The EMP comes at a time when the public is fascinated by Gehry's architecture but architects feel he needs to move beyond Bilbao. But with commissions coming from just about everywhere it will be difficult for him to evolve. Expectations are set and many cities want their own "Bilbao" or "Gehry". This must be the paradox of fame: publicity and appreciation generated by innovative designs with a desire for more innovation squashed by the desire for more of the same. Given Gehry's past and humble nature, hopefully he will be able to use his fame to reach a new level of design without becoming stagnant.

[Google Earth link]

St. Ignatius

St. Ignatius

St. Ignatius in Seattle, Washington by Steven Holl Architects, 1997.

The second Steven Holl building to be featured on this web page, the Chapel of St. Ignatius, on the campus of the Seattle University in Washington, differs in many ways from his Storefront for Art and Architecture in New York City. While the latter is clearly a product of the congested urban condition, the chapel is a free-standing sculptural object, even utilizing an adjacent man-made pond for effect. Like much of Holl's work the project began with a concept that later dictated the form and tectonic nature of the completed work. The architect concentrated on the importance of light in religious architecture and developed the idea of multiple light cones, bringing light into the interior during the day and glowing as a beacon to the community outside. The building is significant in heralding a new phase in Holl's career. While still focusing on creating space through detailing, proportion, and the manipulation of light, now Holl is expressing more sculptural tendencies, evident in his most famous recent work: the Kiasma Museum of Contemporary Art in Helsinki, Finland.
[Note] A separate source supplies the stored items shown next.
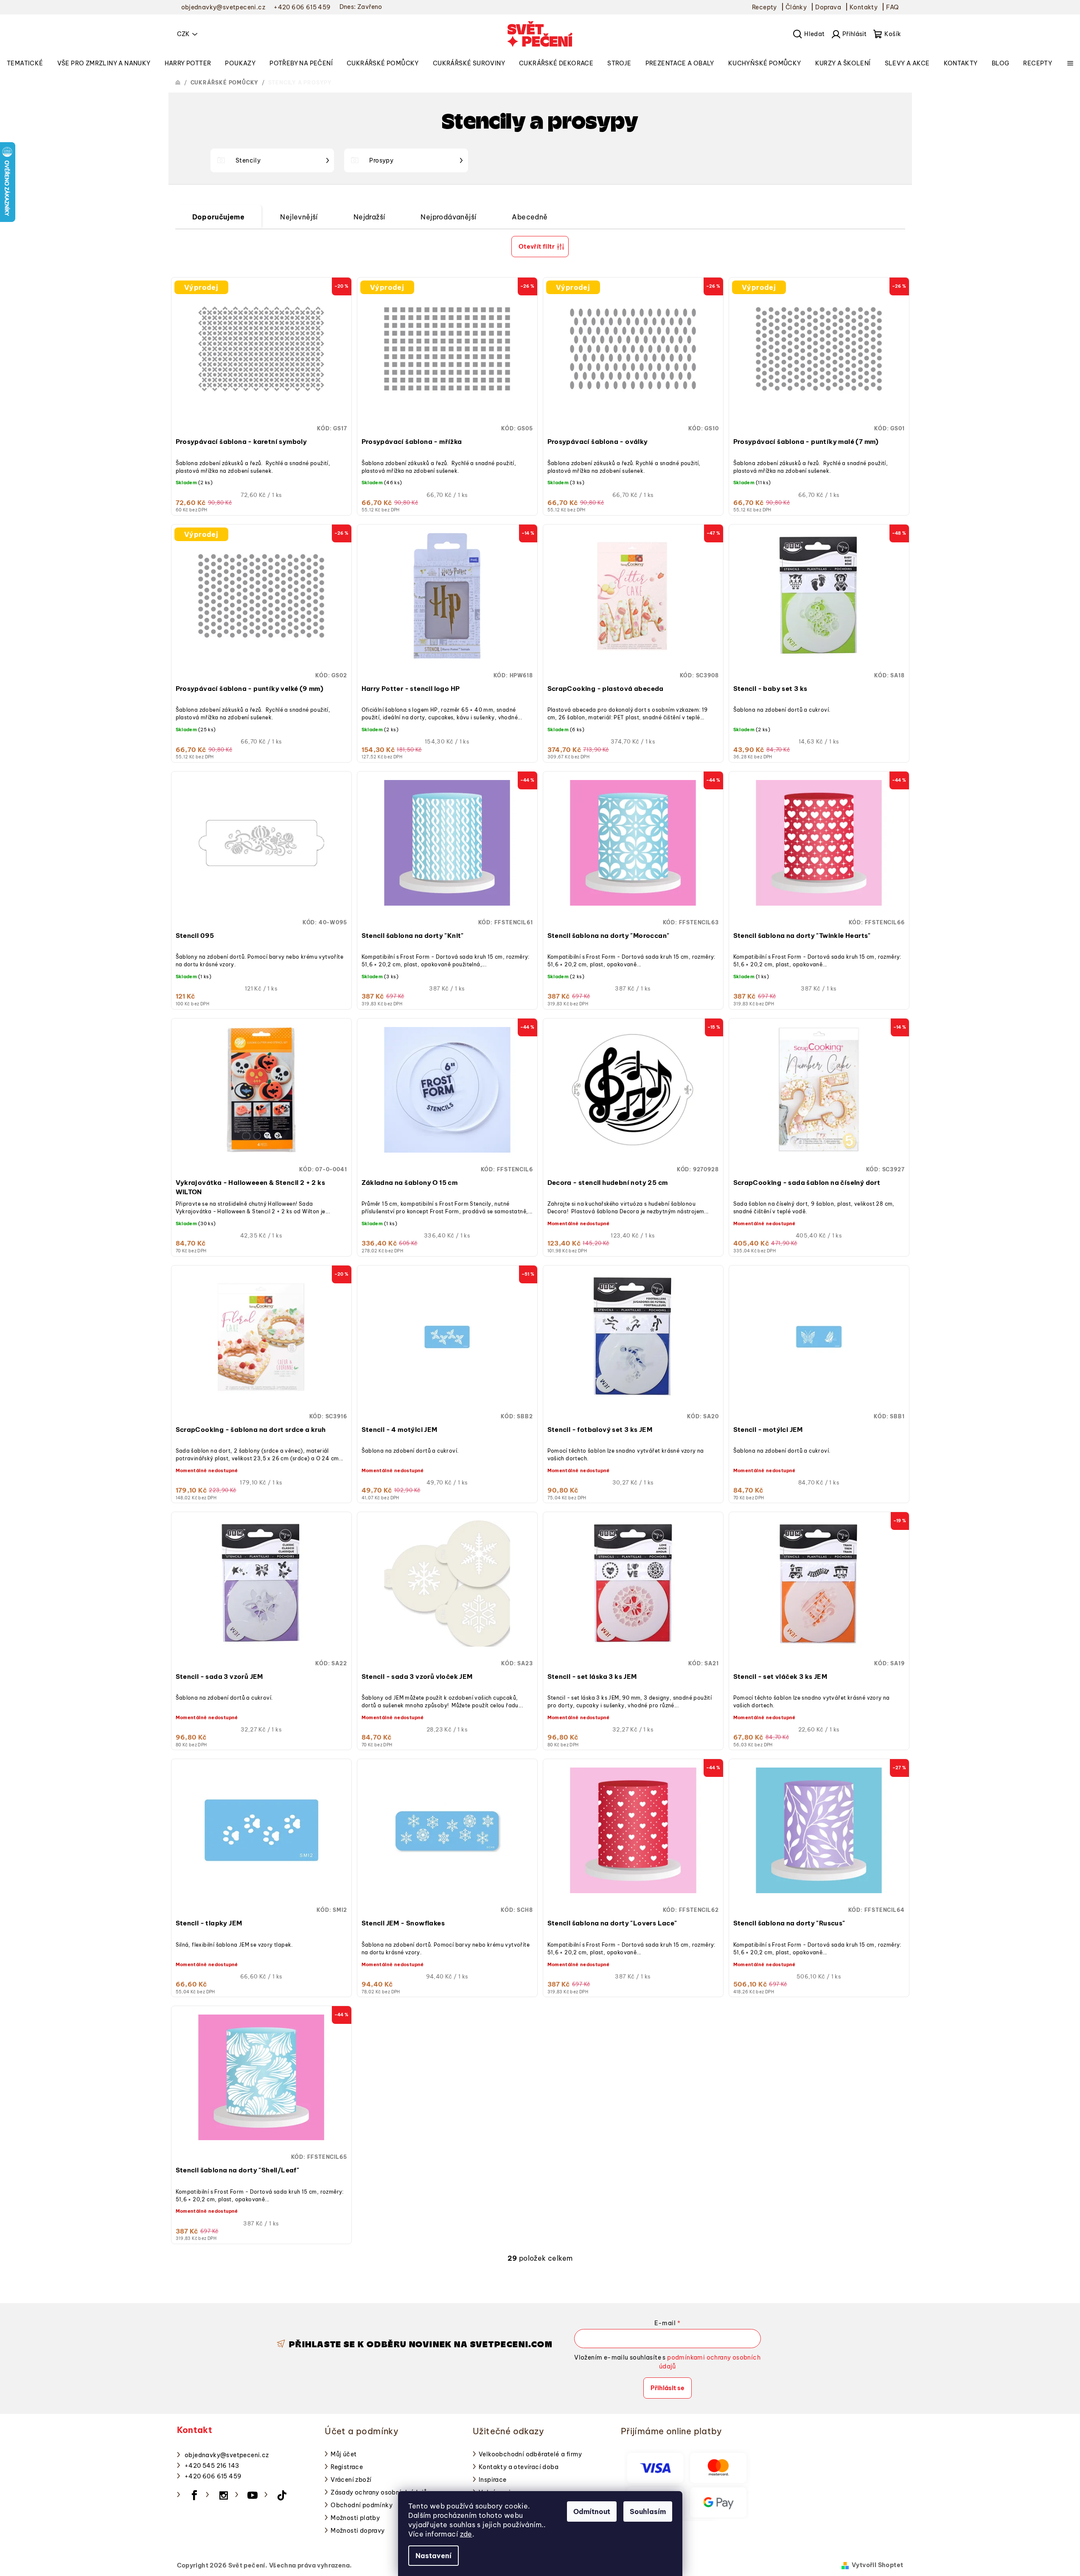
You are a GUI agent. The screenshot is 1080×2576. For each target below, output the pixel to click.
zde (466, 2534)
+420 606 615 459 (213, 2476)
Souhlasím (648, 2511)
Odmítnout (591, 2511)
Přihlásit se (667, 2388)
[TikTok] (282, 2495)
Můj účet (343, 2454)
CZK (183, 34)
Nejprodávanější (448, 217)
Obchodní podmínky (362, 2505)
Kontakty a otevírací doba (518, 2467)
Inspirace (493, 2479)
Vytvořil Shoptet (877, 2565)
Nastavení (433, 2555)
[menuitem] (25, 63)
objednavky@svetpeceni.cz (227, 2455)
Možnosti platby (355, 2518)
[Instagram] (223, 2495)
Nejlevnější (298, 217)
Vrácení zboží (351, 2479)
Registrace (347, 2467)
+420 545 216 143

The different "lights" correspond to parts of the church program, relating to the Jesuit Catholic worship: 1. Procession natural light, 2. Narthex natural light, 3. Nave yellow field with blue lens in the east and the opposite in the west, 4. Blessed Sacrament orange field with purple lens, 5. Choir green field with red lens, 6. Reconciliation Chapel purple field with orange lens, and 7. Bell Tower and pond projecting, reflecting natural light. As sunlight is brought into the interior primarily from the roof, space is shaped by both light and the changing topography of the ceiling. Although this is reminiscent of Modernist principles of design, the different ways of filtering and reflecting light among sculptural "bottles" gives the interior the spiritual quality the building deserves.

Of course, this description relates the building directly to Le Corbusier's chapel at Ronchamp, where stained glass and light reflected from colored surfaces illuminated the otherwise cave-like interior. And while Holl has a unique design process (enough that his buildings are instantly recognizable) and this chapel is a culmination of his working with light and materials on previous projects, this influence is most evidently worn on his sleeve. But the differences lie in the materiality of each structure: Le Corbusier's chapel uses rough concrete to achieve a primitive quality while Holl's means are more eclectic: precast concrete panels stained Roman ochre for the exterior, cedar and bronze in the entry, and wood flooring with plastered ceilings and walls in the rest of the chapel.

Steven Holl's consistent body of work, experimenting with light, materials and their relation to/creation of space, has earned him larger and more noticeable commissions. With these recent projects he has now experimented with form, though restrained through his analytical and mathematical design process, such as his reliance on the golden section for proportions. Not to dismiss his recent work as lacking, though, for works like this chapel and the museum in Finland exude a maturity born from strong architectural principles that he has carried from the Storefront through to today.